Even though psychological science does not seek to make precise predictions for individual behaviors and concomitant precise replications of them, this does not undermine its scientific status. Instead of precise predictions, psychological science aims to establish patterns and regularities to elucidate general human tendencies, and robust patterns likely explain recent replication successes (Klein et al., 2014; Camerer et al., 2018). However, patterns are just that, patterns, for which there are exceptions that make individual predictions imprecise. Even though specific behavioral predictions cannot be made from general human tendencies, knowing an increasing number of individuals’ general tendencies can enhance the predictive power at the individual level.
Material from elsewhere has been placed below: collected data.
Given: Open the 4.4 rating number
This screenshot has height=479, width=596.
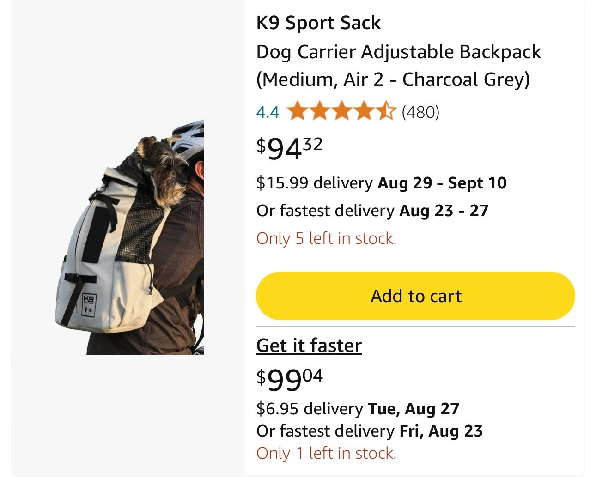Looking at the screenshot, I should coord(268,112).
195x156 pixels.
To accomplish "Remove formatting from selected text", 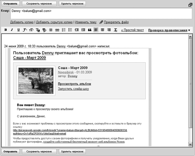I will [115, 30].
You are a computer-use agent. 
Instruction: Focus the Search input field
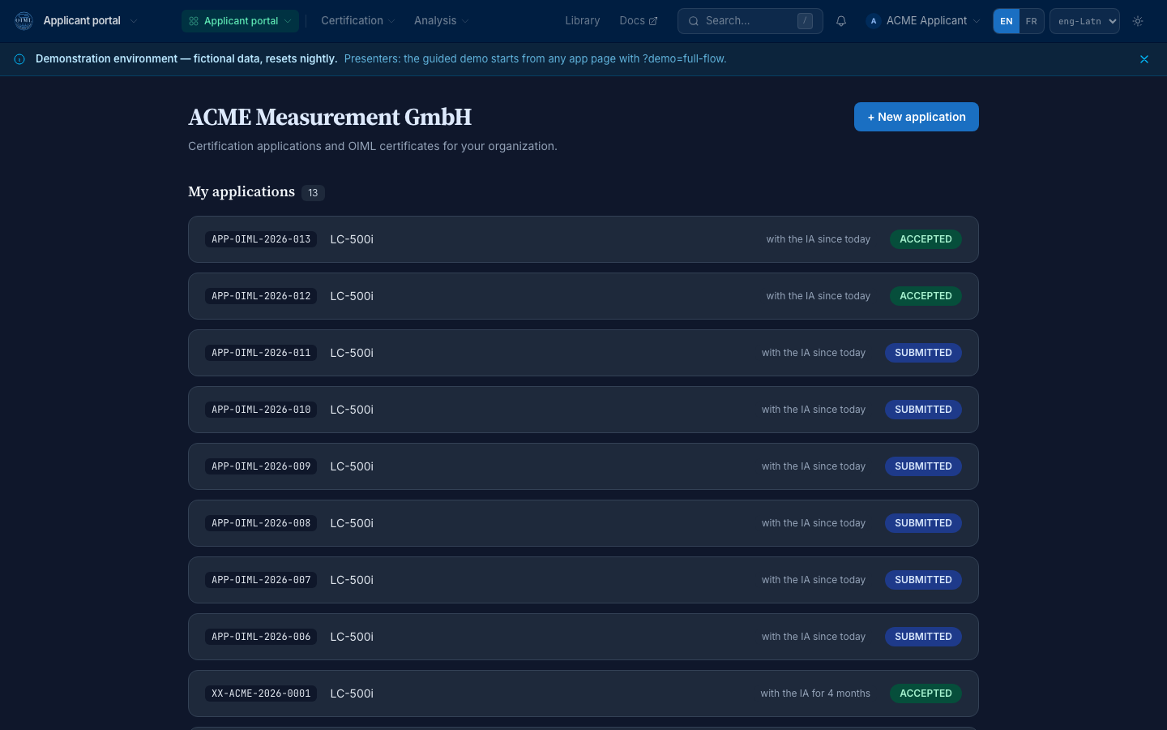pos(750,21)
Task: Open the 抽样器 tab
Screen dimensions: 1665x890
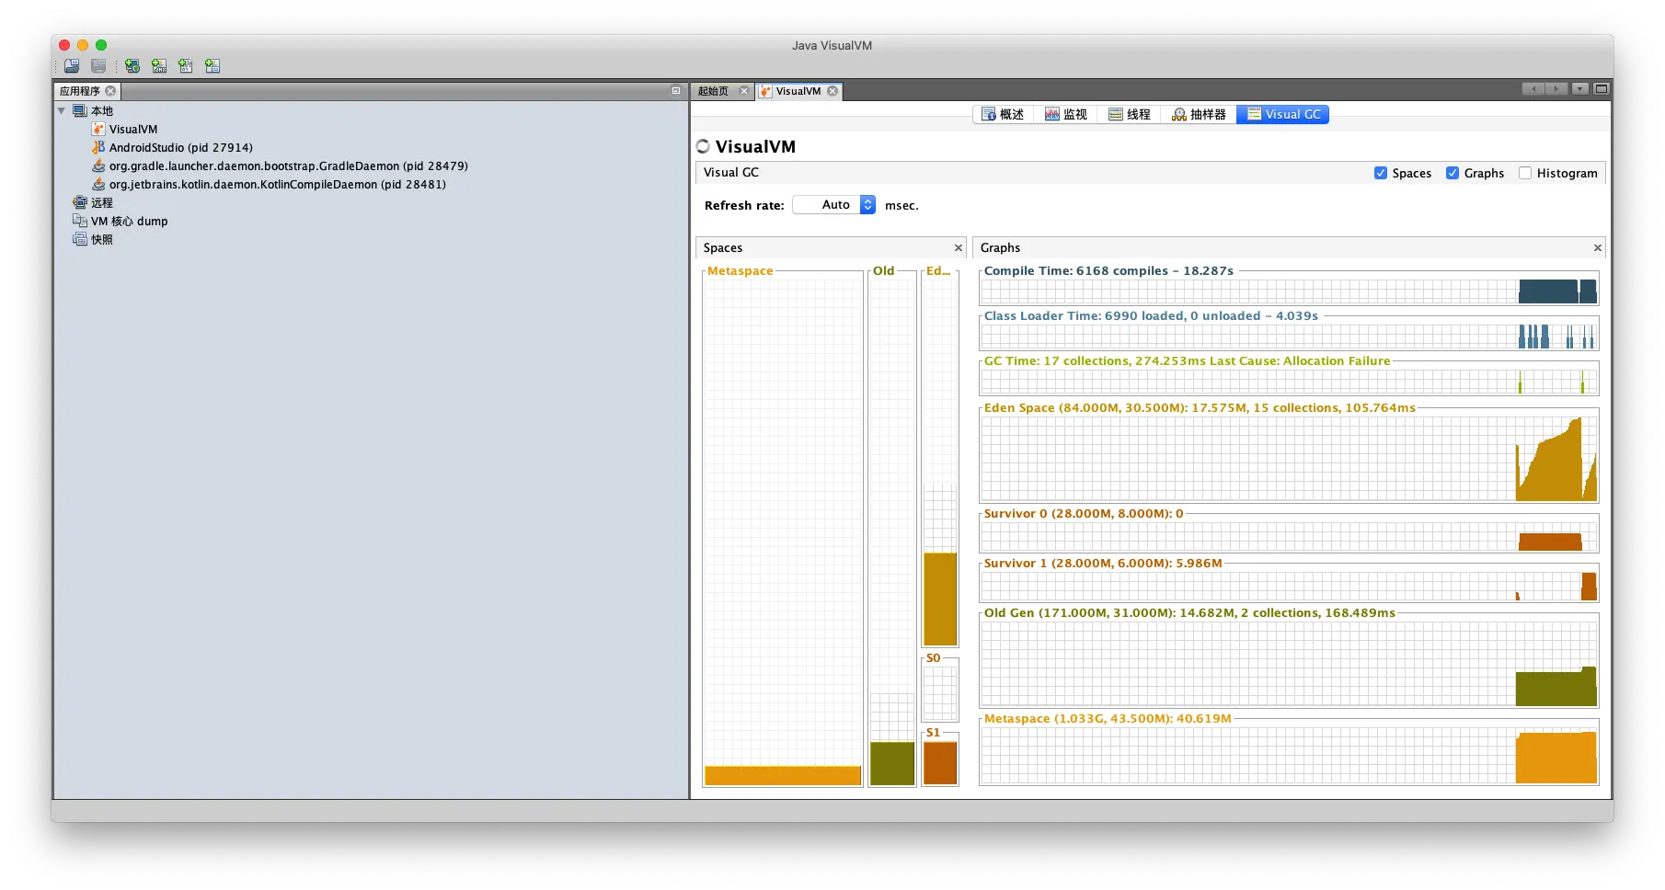Action: pos(1199,114)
Despite the fact that “causality operates on single instances, not on populations whose members vary” (Cohen, 1994), statements regarding probabilistic causation can be made at the group level (Pearl and Mackenzie, 2019).
Thus, it is not possible to predict the time, the place, and the name of a particular individual to be involved in the next mass shooting, but factors influencing the probability of the phenomenon’s occurrence can be determined. Even if the resultant information provides explanations in hindsight, cumulating knowledge can become increasingly useful in real life. Difficulties of predicting specific human acts and behaviors highlight why psychology is a complex and “hard” science.
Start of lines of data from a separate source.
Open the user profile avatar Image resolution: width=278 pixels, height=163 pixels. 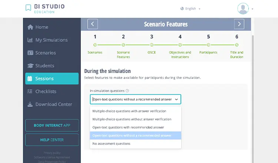pos(243,9)
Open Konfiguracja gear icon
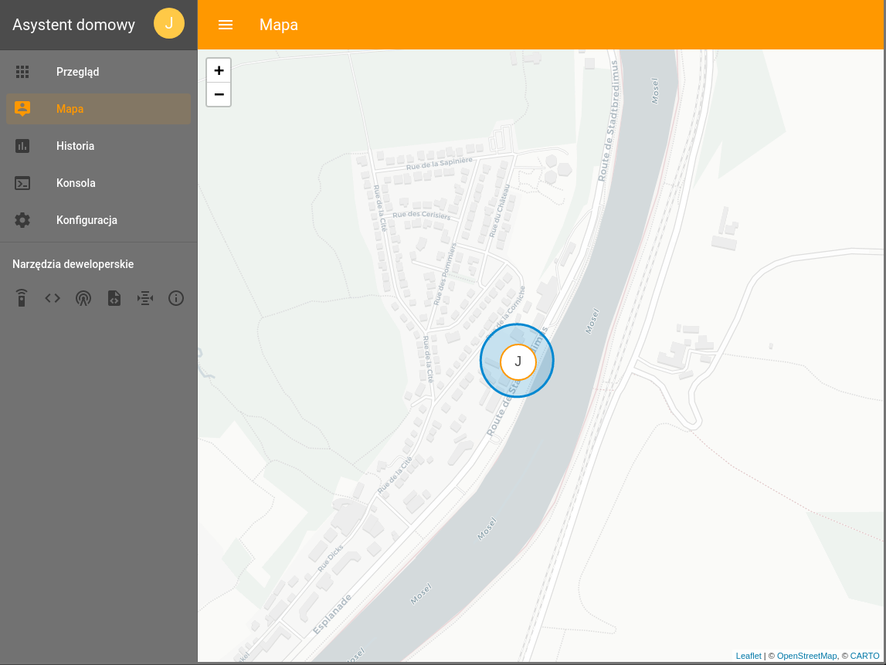 [22, 220]
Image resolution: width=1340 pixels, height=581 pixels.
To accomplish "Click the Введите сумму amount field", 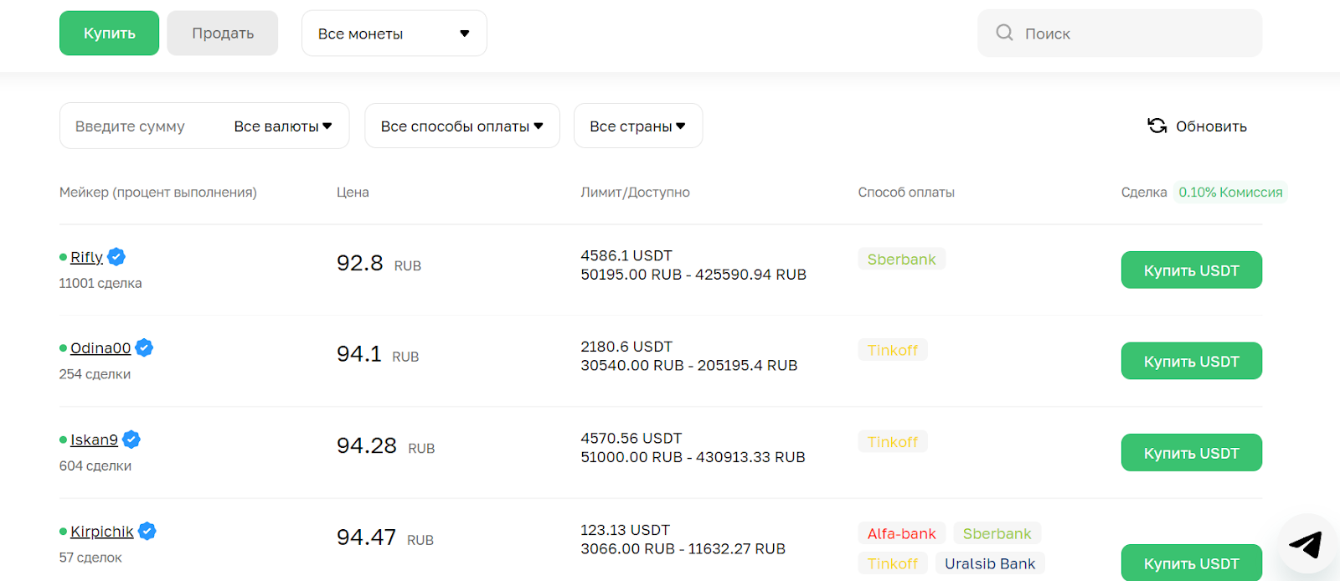I will pos(134,126).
However, inability to make precise predictions for specific behaviors and specific individuals’ behaviors does not diminish the value of psychology as science, certainly no more than a recent failure of the Phillips Curve has been used to question economics as science. The Phillips Curve (i.e., a negative correlation between unemployment and inflation) has served as the basic tenet of economics for over 60 years and guided Federal Reserve in its policy decisions. Yet, the interactive relationships between wages, employment, and inflation are more complicated than any two-variable correlation. Similarly, an explanation of human behavior cannot be reduced to a psychological equivalence of the Phillips Curve. Complexity of human behavior calls for multi-variable theories to explicate stability and variability in cognition, affect, and behavior.
Role of Theory
Although science can be seen as a dynamic dance between theory, methods, and data (Boker and Martin, 2018), it is important to acknowledge that replications take a backseat to the most important work in the scientific process of discovering truth: theory-building, theory-elaboration of the latent structure of psychological phenomena, model generation, and “continuous model expansion” (Meehl, 1990; Gelman and Shalizi, 2013; Edelsbrunner and Dablander, 2020). Many believe that “scientific progress in psychology will likely depend upon the development of integrated models” (Grice, 2014, p. 22). Recent evidence, however, raises a note of caution about this process as complex models are less likely to true. Saylors and Trafimow’s data (2020) showed that as the number of variables in the model increased, the probability that the model is true decreased rapidly.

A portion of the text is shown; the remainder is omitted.